Review: Why Study the Middle Ages?

Updated: Aug 10, 2023


Happy to share my recent review of Kisha G. Tracy's Why Study the Middle Ages? for Perspicuitas:


Kisha G. Tracy: Why Study the Middle Ages? Leeds: ARC Humanities Press, 2022. 118pp. $17,95. ISBN 9781641891974.


"Medievalists have been asking themselves periodically why their work might be impactful and relevant, and Kisha Tracy has selected this sempiternal question as the topic of her concise volume for the PastImperfect series, a series that aims to take on key issues in medieval studies “in provocative and accessible language.” While her book is not geared towards a general audience, it is certainly accessible to a broad range of students and colleagues with a serious interest in reading about the value of medieval studies for higher education.
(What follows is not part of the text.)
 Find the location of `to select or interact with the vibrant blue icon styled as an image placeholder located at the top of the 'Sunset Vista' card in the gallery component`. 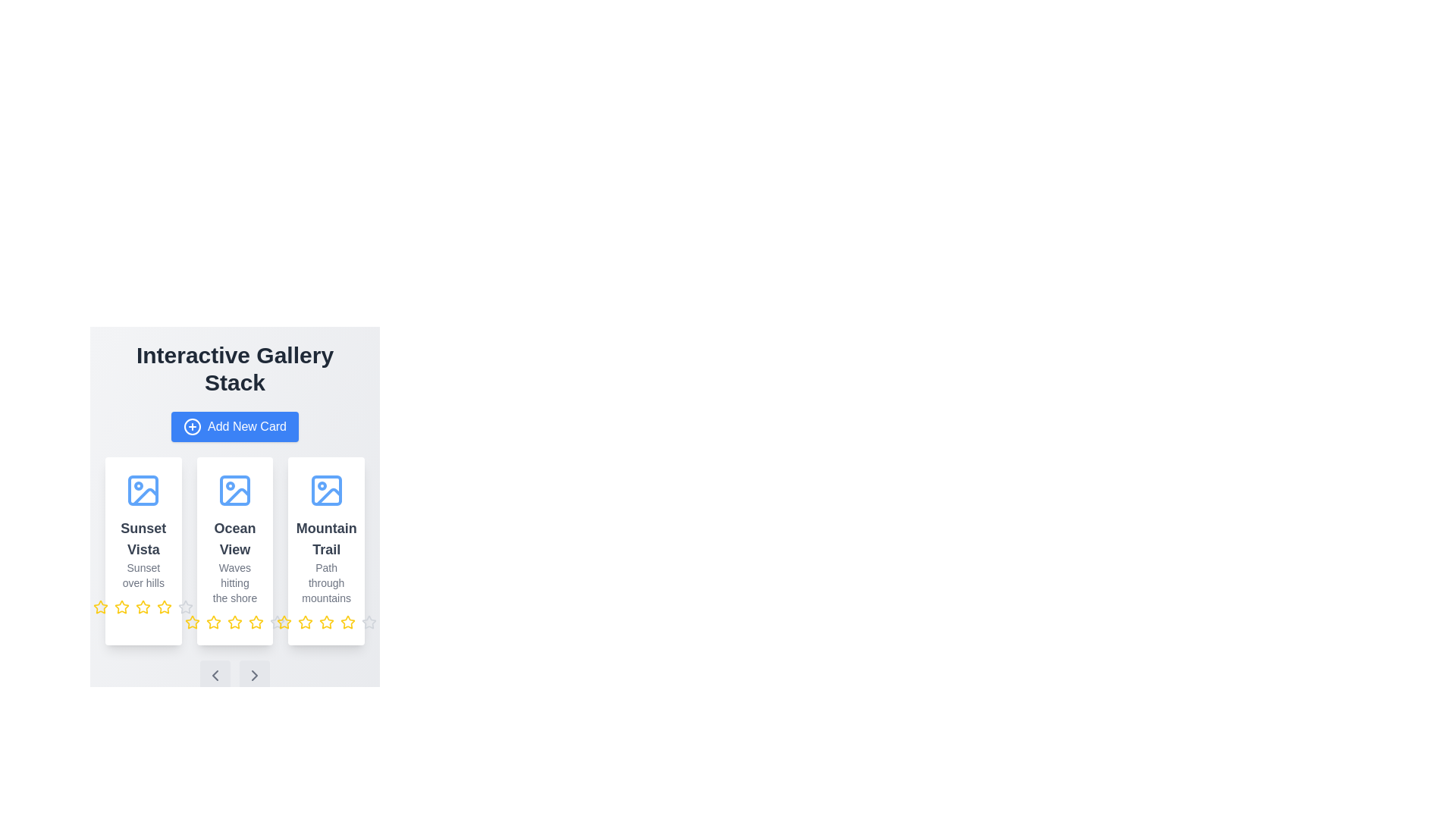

And the book might be called provocative in its focus on two relatively recent interdisciplinary threads in the field, disability studies (“such as disability representation in literary texts, accommodations, and museum representations”) and diversity studies (“such as (mis)appropriations of the Middle Ages by white supremacists, scientific and DNA studies, and what a Global Middle Ages looks like”). The cover image, a close-up of the statue of St. Maurice from Magdeburg Cathedral, Germany, is programmatic: The black knight and saint, represented in Magdeburg to buttress the authority of Frederick II of Hohenstaufen by proclaiming his empire’s cosmopolitanism together with Christian universalism, has over the last two decades become a figurehead for ushering in a more inclusive view of the Middle Ages."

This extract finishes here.